### WHAT YOU HAVE TO DO:
Report each line of the records below that uses the word "Task".

(Stored data)

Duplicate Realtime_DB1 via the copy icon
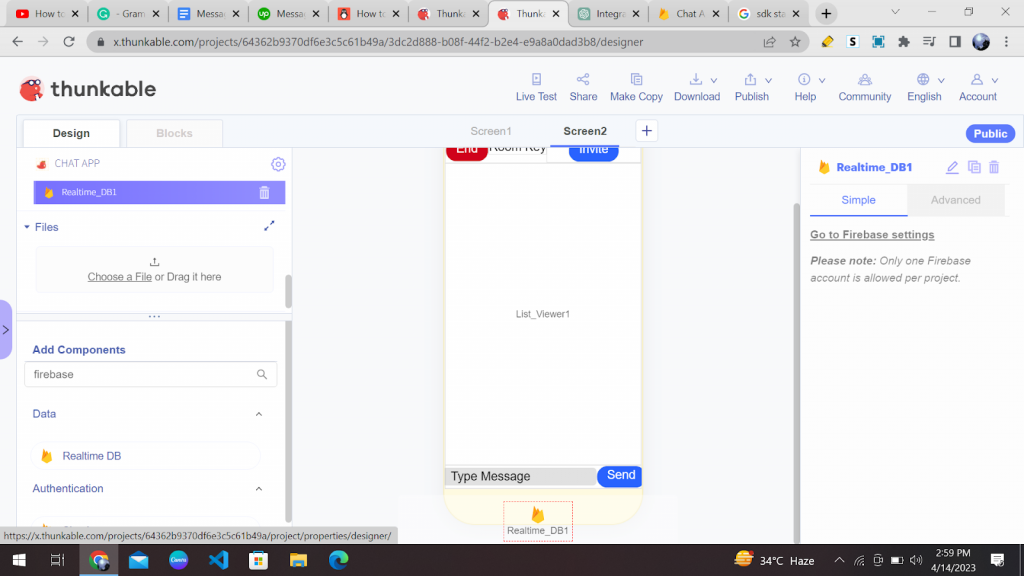Image resolution: width=1024 pixels, height=576 pixels. [973, 167]
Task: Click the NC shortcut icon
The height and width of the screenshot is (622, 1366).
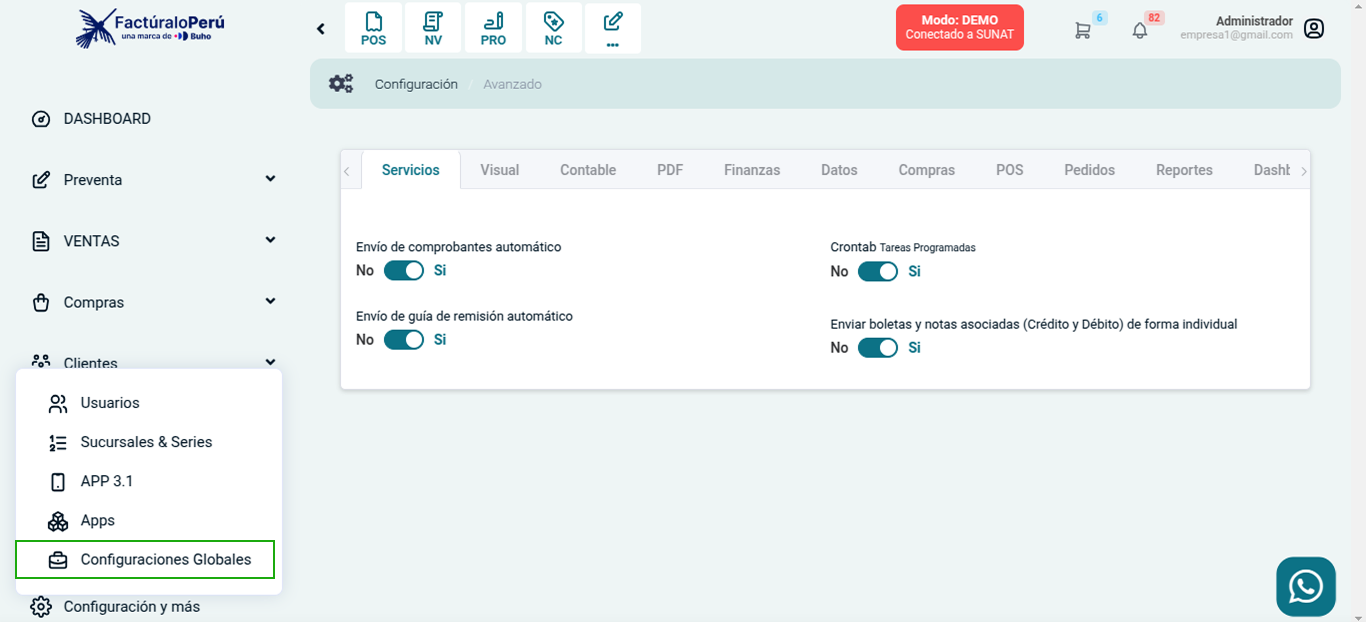Action: (x=553, y=28)

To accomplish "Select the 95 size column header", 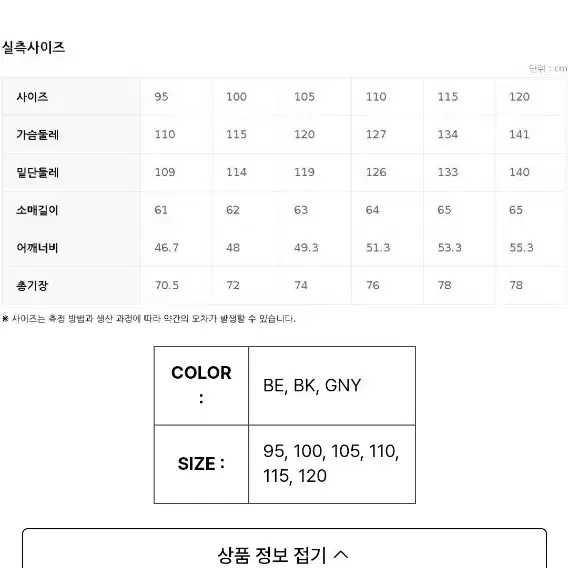I will click(161, 97).
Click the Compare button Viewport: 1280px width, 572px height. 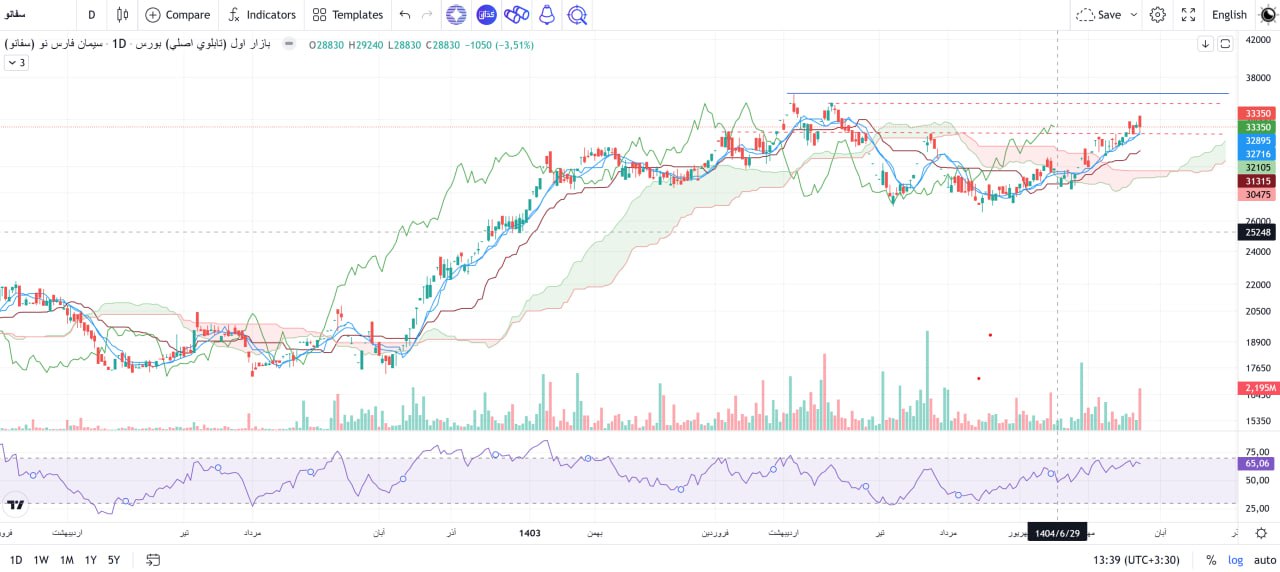177,15
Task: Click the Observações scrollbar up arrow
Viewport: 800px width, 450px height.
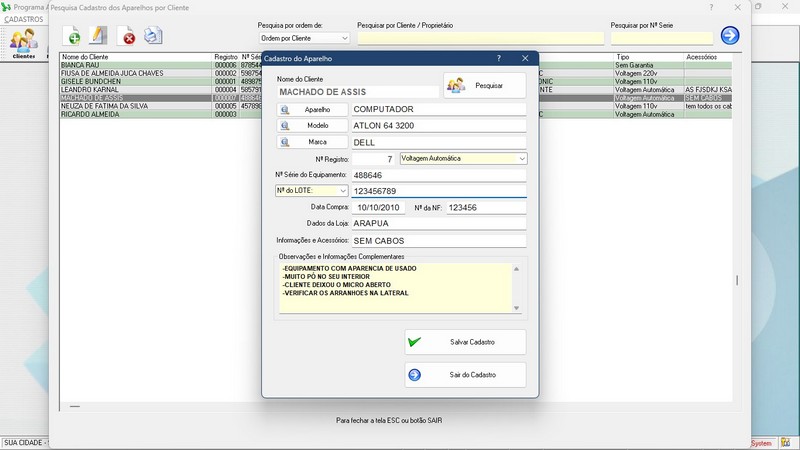Action: [516, 268]
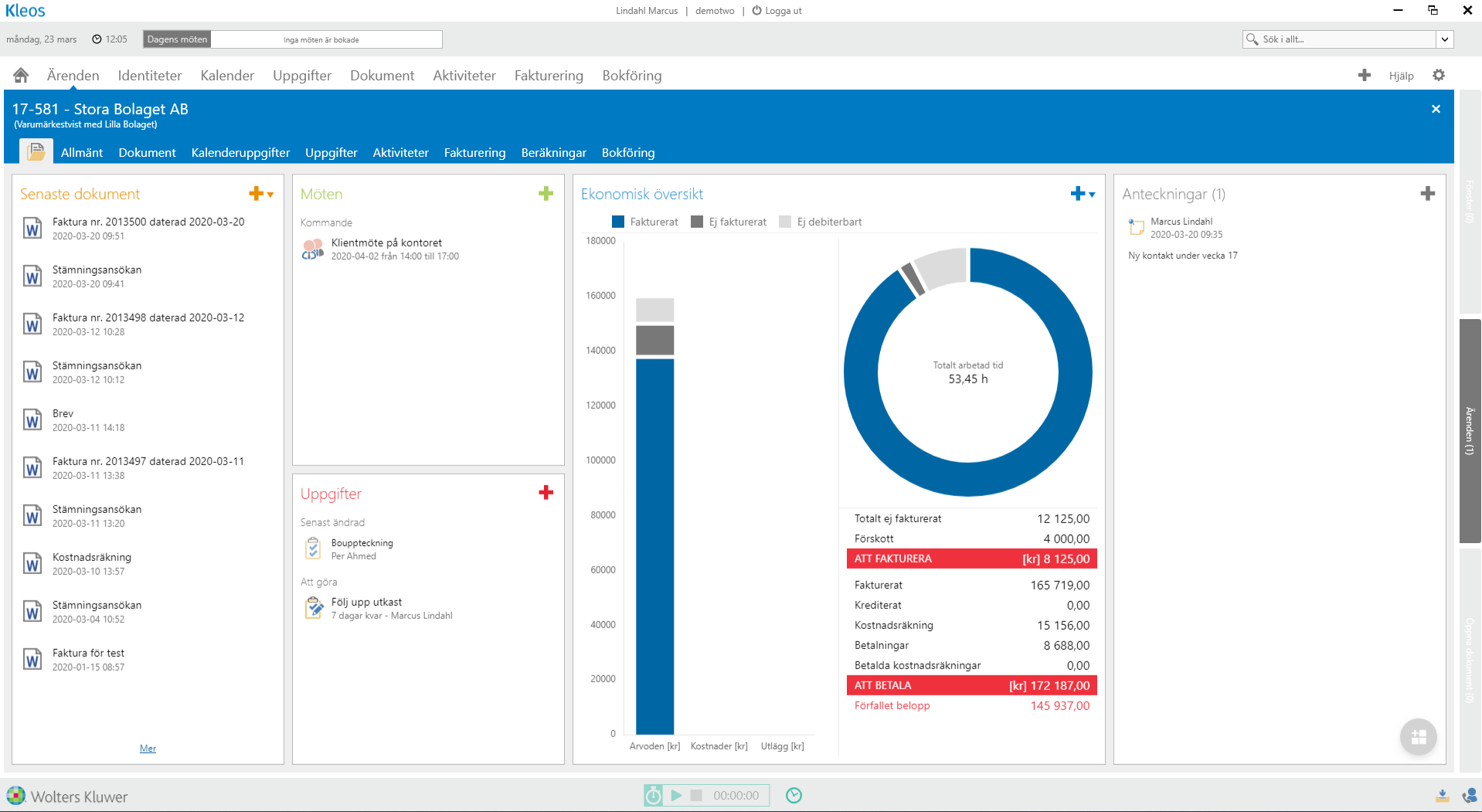Expand the search box dropdown arrow

1444,39
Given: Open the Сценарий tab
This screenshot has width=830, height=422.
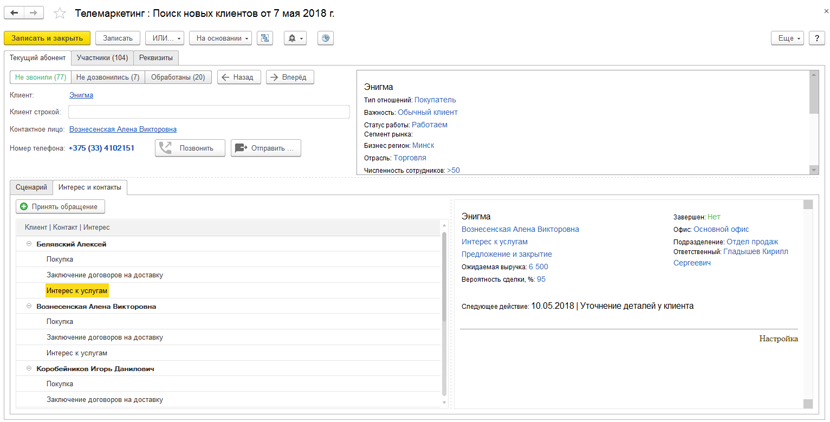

### RESULT:
Task: Click the NC shortcut icon
Task: Click the Observações scrollbar up arrow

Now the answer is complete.